Als 83-Jähriger habe ich noch den Zweiten Weltkrieg miterlebt. Die Soldaten waren, wenn sie überhaupt am Leben blieben, oft viele Jahre von den Familien getrennt als Kriegsgefangene: Was haben wir heute für ein Glück, die friedlichsten 70 Jahre in der Geschichte Europas erleben zu dürfen. Große Dankbarkeit erfüllt uns, innerhalb der Europäischen Union in Frieden, in Freiheit leben zu dürfen und doch steigen dunkle Wolken am Horizont auf. Die rechtsextrem gefärbten Separatisten treiben auch in Deutschland ihr Unwesen. Zuletzt gewalttätig in Hamburg und Chemnitz.
Ich glaube schon, dass es wert ist, sich über dieses Thema vernünftig zu unterhalten in einer Zeit, in der es Hooligans und Rechtsradikalen innerhalb weniger Stunden gelingt, Hundertschaften, wenn nicht Tausendschaften von Bürgern zu oft unangemeldeten Demonstrationen auf die Straße zu rufen – gegen diese Schnelligkeit von Terror und Gewalt ist der Staat noch weit im Hintertreffen und meist ohnmächtig.

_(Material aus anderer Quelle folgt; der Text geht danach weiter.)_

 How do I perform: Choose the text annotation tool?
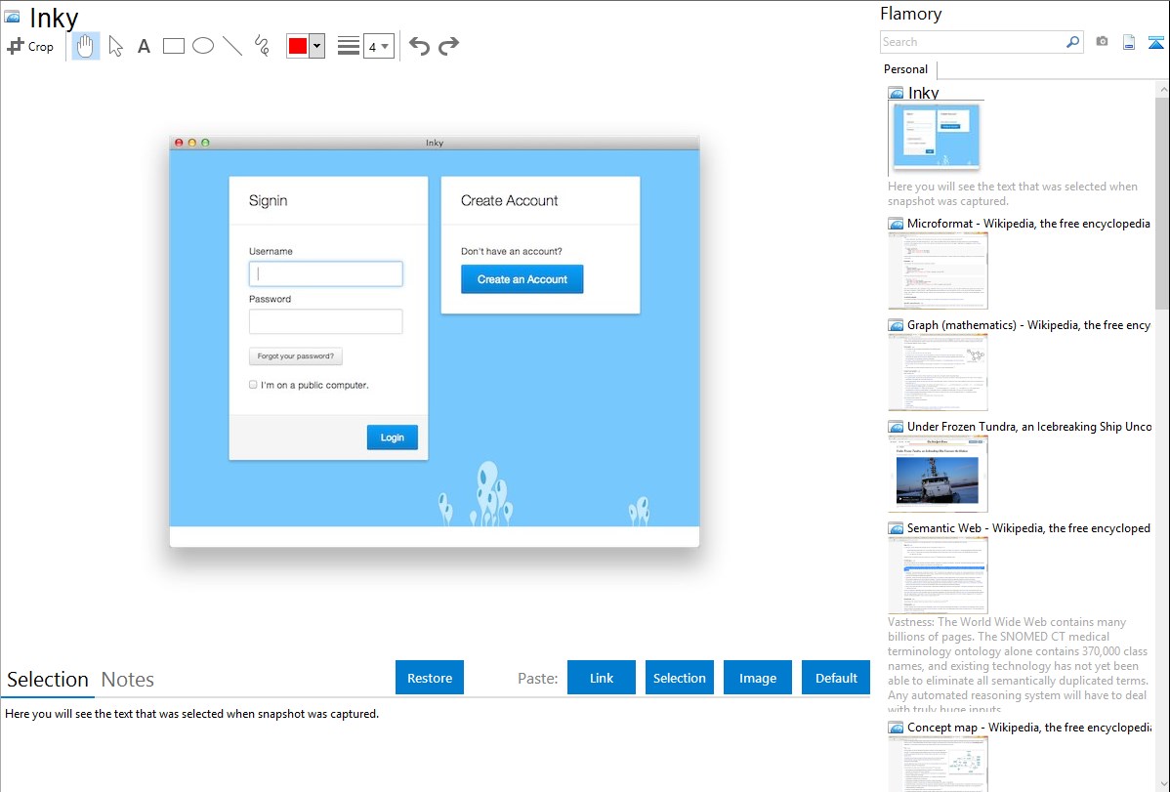144,46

Verehrte Leserinnen und Leser, man wagt gar nicht, zu Ende zu denken, wohin dieser Trend führen könnte – nämlich zu einer einwandfrei demokratisch gewählten Halbdiktatur. Auch Adolf Hitler kam absolut demokratisch legitimiert in sein Amt und führte Deutschland in den Untergang.
Die Rechtsextremisten innerhalb der Europäischen Union tragen in erster Linie den Fetisch des Fremdenhasses vor sich her und finden damit bei vielen sonst unpolitischen Bürgern Sympathie: Was ist das bloß für eine Interpretation der Menschenrechte? Interessant ist, dass sich viele Bürger fremdenfeindlich aufführen, die noch nie einen Flüchtling selbst zu Gesicht bekommen haben. Wie würden wir uns fühlen, wenn wir als Urlauber oder Geschäftsreisende in Johannesburg, Shanghai oder Windhoek wie Freiwild von den Einheimischen gejagt würden wegen unserer blonden Haare??

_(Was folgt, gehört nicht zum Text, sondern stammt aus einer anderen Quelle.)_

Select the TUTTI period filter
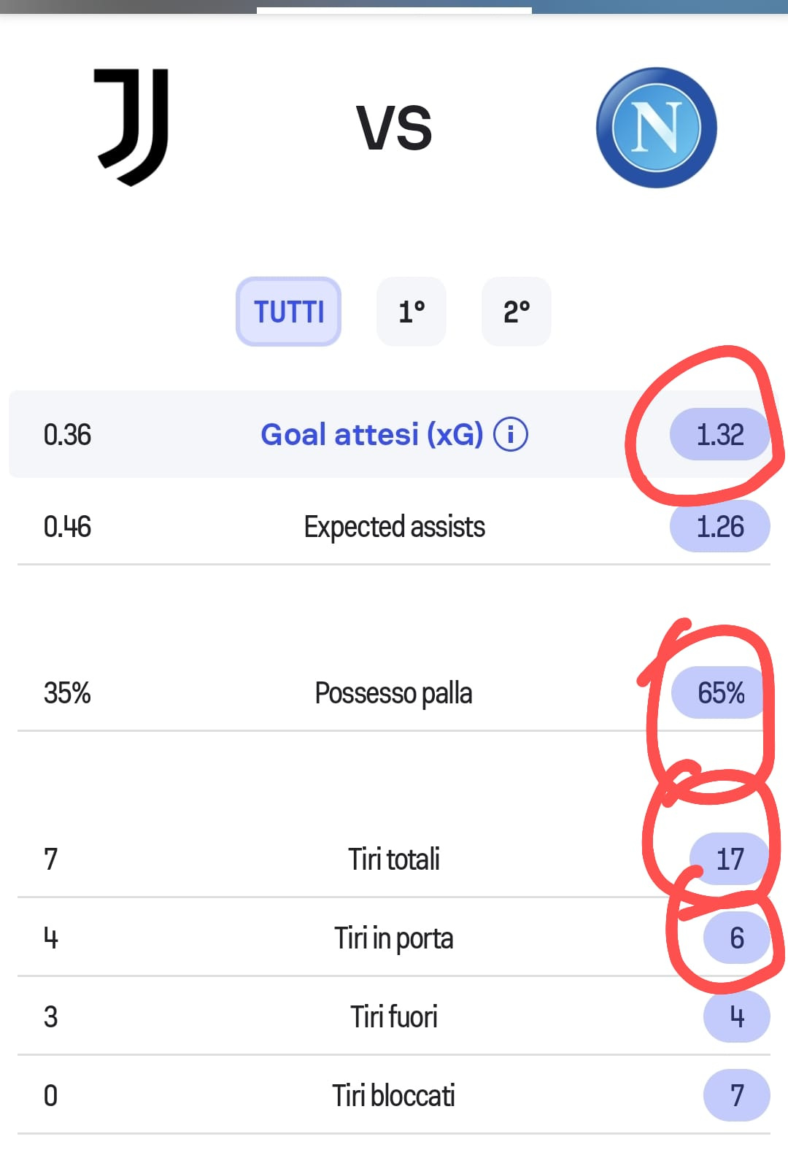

Schon vor und nach der Zeit der Völkerwanderung (von 375 bis 568 n. Chr.) hat es auf allen Kontinenten, auch in Nord- und Südamerika weit vor der Entdeckung durch die Europäer, teils noch unerklärte Wanderbewegungen ganzer Stämme gegeben, immer weg von der Heimat in die Fremde. Noch 1790 hatten wir im heutigen Deutschland 1.600 unterschiedliche Staats-, Zoll-, Maß- und Rechtssysteme, praktisch nach der nächsten Brücke waren wir Ausländer. Rudimentäre Reste solcher Aversionen und kleinen Stadtfehden aus der Zeit der Religionskriege gibt es auch innerhalb Deutschlands bis heute.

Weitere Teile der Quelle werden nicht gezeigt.